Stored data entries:
━━━━━━━━━━

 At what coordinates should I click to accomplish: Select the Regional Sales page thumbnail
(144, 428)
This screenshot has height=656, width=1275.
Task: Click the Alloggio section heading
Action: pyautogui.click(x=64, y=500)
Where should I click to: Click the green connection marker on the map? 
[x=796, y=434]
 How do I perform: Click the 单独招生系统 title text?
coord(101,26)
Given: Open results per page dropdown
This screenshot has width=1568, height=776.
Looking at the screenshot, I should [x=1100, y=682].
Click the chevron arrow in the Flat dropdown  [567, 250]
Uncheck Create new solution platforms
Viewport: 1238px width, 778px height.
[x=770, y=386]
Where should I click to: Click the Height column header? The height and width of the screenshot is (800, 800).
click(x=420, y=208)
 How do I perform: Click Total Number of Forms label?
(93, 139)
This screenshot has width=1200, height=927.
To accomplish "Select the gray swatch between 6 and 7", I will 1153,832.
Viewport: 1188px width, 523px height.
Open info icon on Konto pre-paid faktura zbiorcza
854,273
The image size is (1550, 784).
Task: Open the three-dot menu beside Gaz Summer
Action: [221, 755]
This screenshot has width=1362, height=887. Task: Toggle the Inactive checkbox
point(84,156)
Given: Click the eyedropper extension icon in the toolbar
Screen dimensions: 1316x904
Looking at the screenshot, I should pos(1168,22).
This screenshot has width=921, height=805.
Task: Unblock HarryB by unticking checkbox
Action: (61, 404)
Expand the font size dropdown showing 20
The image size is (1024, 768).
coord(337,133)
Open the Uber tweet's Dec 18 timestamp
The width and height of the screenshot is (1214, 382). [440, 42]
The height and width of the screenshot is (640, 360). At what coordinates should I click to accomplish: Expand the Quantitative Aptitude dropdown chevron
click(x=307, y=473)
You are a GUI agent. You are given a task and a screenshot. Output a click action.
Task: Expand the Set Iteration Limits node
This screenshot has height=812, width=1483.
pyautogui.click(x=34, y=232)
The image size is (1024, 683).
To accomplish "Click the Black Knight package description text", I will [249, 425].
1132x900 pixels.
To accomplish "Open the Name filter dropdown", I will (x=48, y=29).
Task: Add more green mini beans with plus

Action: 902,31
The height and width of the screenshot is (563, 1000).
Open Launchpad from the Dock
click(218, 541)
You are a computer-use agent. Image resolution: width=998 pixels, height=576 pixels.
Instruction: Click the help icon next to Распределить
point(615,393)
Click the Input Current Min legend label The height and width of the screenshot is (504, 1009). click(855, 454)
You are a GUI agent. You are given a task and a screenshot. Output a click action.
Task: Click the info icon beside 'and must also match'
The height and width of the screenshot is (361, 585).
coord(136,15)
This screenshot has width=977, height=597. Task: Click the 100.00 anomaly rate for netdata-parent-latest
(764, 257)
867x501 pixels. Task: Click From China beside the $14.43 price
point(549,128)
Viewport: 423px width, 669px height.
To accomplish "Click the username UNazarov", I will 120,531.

━━━━━━━━━━

The problem:
Send back all the records above word for word.

Reply:
 At what coordinates should I click to accomplish: Select the Regional Sales page thumbnail
(144, 428)
This screenshot has height=656, width=1275.
Task: Click the Alloggio section heading
Action: pyautogui.click(x=64, y=500)
Where should I click to: Click the green connection marker on the map? 
[x=796, y=434]
 How do I perform: Click the 单独招生系统 title text?
coord(101,26)
Given: Open results per page dropdown
This screenshot has width=1568, height=776.
Looking at the screenshot, I should [x=1100, y=682].
Click the chevron arrow in the Flat dropdown  [567, 250]
Uncheck Create new solution platforms
Viewport: 1238px width, 778px height.
[x=770, y=386]
Where should I click to: Click the Height column header? The height and width of the screenshot is (800, 800).
click(x=420, y=208)
 How do I perform: Click Total Number of Forms label?
(93, 139)
This screenshot has width=1200, height=927.
To accomplish "Select the gray swatch between 6 and 7", I will 1153,832.
Viewport: 1188px width, 523px height.
Open info icon on Konto pre-paid faktura zbiorcza
854,273
The image size is (1550, 784).
Task: Open the three-dot menu beside Gaz Summer
Action: [221, 755]
This screenshot has width=1362, height=887. Task: Toggle the Inactive checkbox
point(84,156)
Given: Click the eyedropper extension icon in the toolbar
Screen dimensions: 1316x904
Looking at the screenshot, I should pos(1168,22).
This screenshot has width=921, height=805.
Task: Unblock HarryB by unticking checkbox
Action: (61, 404)
Expand the font size dropdown showing 20
The image size is (1024, 768).
coord(337,133)
Open the Uber tweet's Dec 18 timestamp
The width and height of the screenshot is (1214, 382). [440, 42]
The height and width of the screenshot is (640, 360). At what coordinates should I click to accomplish: Expand the Quantitative Aptitude dropdown chevron
click(x=307, y=473)
You are a GUI agent. You are given a task and a screenshot. Output a click action.
Task: Expand the Set Iteration Limits node
This screenshot has height=812, width=1483.
pyautogui.click(x=34, y=232)
The image size is (1024, 683).
To accomplish "Click the Black Knight package description text", I will [249, 425].
1132x900 pixels.
To accomplish "Open the Name filter dropdown", I will (x=48, y=29).
Task: Add more green mini beans with plus

Action: 902,31
The height and width of the screenshot is (563, 1000).
Open Launchpad from the Dock
click(218, 541)
You are a computer-use agent. Image resolution: width=998 pixels, height=576 pixels.
Instruction: Click the help icon next to Распределить
point(615,393)
Click the Input Current Min legend label The height and width of the screenshot is (504, 1009). click(855, 454)
You are a GUI agent. You are given a task and a screenshot. Output a click action.
Task: Click the info icon beside 'and must also match'
The height and width of the screenshot is (361, 585).
coord(136,15)
This screenshot has width=977, height=597. Task: Click the 100.00 anomaly rate for netdata-parent-latest
(764, 257)
867x501 pixels. Task: Click From China beside the $14.43 price
point(549,128)
Viewport: 423px width, 669px height.
To accomplish "Click the username UNazarov", I will 120,531.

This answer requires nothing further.